There was one point when the signal started breaking up and I’m on the air with the Tommy and we had generator power strung together. We had no lights, the ceiling was leaking and here we are doing real radio making sure the mic’s were on. It wasn’t polished, but that’s what made it real and it comforted people because we were experiencing the same things they were and we tried to convey that.
In our New Bern studio we had a team that consisted of GM Larry Weiss, Rock PD Wes Styles, Sales Manager Bob Young and part-timer Helen Harvey. They manned the entire facility. It was these eight people at both facilities who were willing to endure and stay up for two days to ensure that we stayed on the air to keep the communication and information flowing. It’s quite a testament to the teamwork of our crew.
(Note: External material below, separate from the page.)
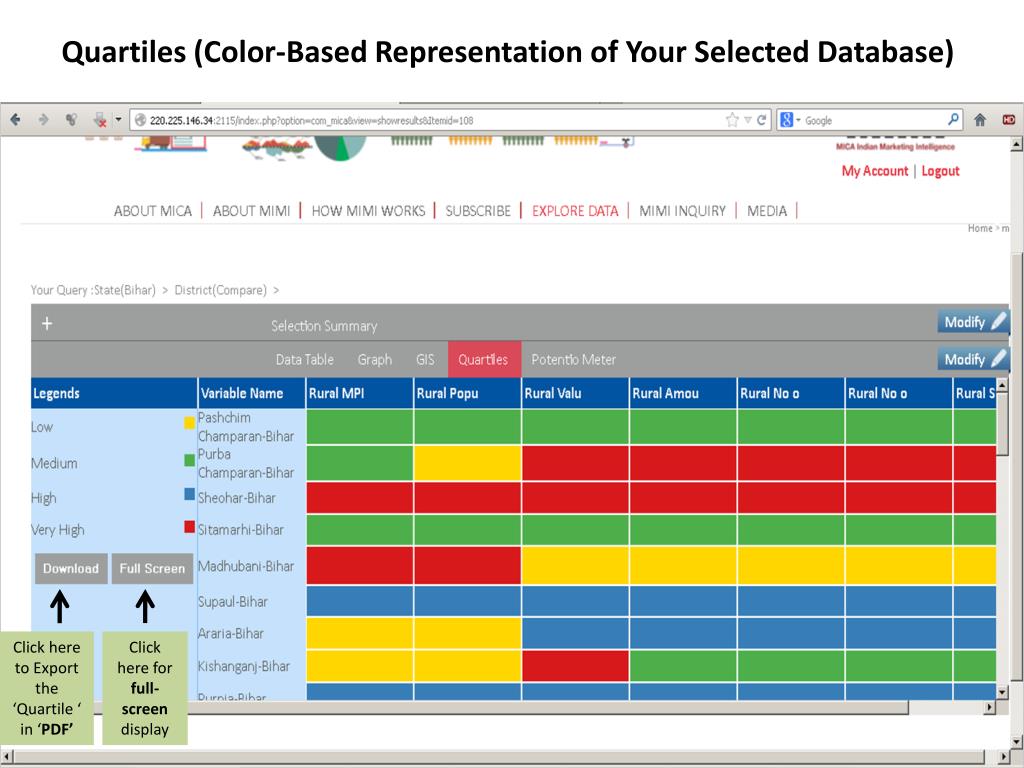Reload page using refresh icon
Screen dimensions: 1024x768
(763, 120)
I was proud that our team could provide that critical information. None of us slept for 48 hours. It’s ironic how the TV station values our relationship even more now because typically with this type of coverage your TV partner becomes the lifeline to the community. But we actually became their lifeline because they were off the air for hours. In fact, the only way we were able to get their signal across was by my cell phone. I had my cell phone patched into their audio and we had a microphone down to the speaker of my phone for several hours. That’s the only way hundreds of thousands of people were able to get information from that facility.
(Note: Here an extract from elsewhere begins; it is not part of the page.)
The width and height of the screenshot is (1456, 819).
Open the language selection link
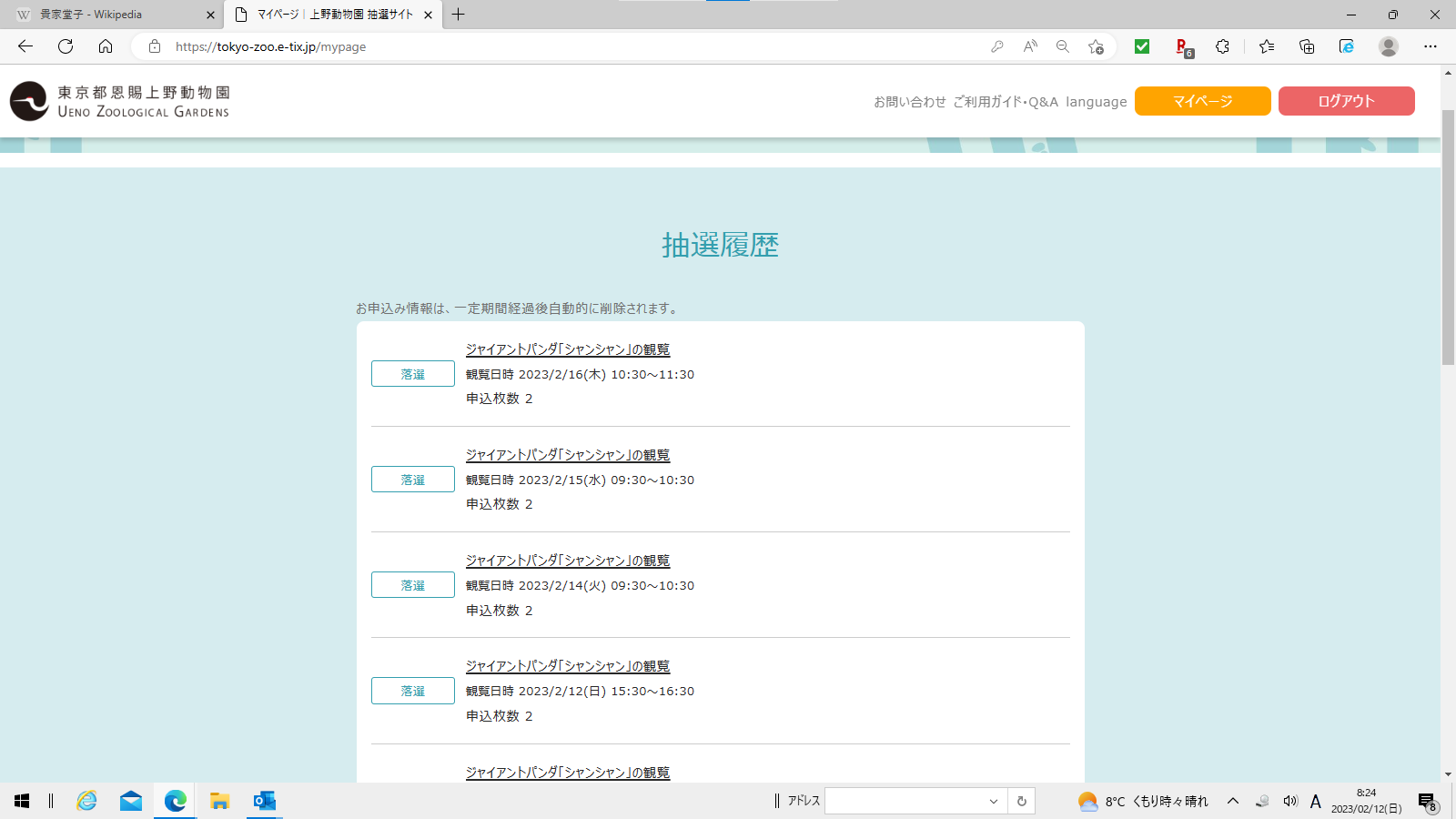click(x=1096, y=102)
In the aftermath it’s all about cleanup, getting power back to people and restoring peoples’ lives. The storm’s affects in Eastern Carolina were a lot more catastrophic than people realize. It did a lot of damage and we’re very fortunate that it wasn’t even worse. With all the national news focus on the major metro markets I don’t know that the country knew how bad this really hit our areas and the devastating consequences. As far as mass damage and adversely affecting peoples’ lives, this was one of the worst experiences ever for many of our communities.
I’ve never been part of something where the emails and Facebook messages we received were so heartfelt from the community thanking us. I’ve also never witnessed radio impacting peoples’ lives to this extent before.
I’ve always thought our main goal is to serve the public’s best interest and above anything else, any radio or programming we can do to help protect the public should be our #1 priority. It was one of the top radio moments of my career as far as emotional impact and touching peoples’ lives. You never want to see people get hurt or see property destruction, but it did trigger a sense of urgency that I rarely have felt before. There’s definitely a tremendous sense of adrenalin and you go into a completely different mode. You go into survival mode, knowing that radio is the last link to rely on. It’s a surreal experience and in the end you realize what you did and can’t believe you just did it.
It was a rewarding experience to see how terrestrial radio is still extremely relevant. When all the new technology goes down there’s nothing there except radio. It proves that in a world that’s so fast paced and high tech heavy that when times get tough the old standbys are still the most important things.”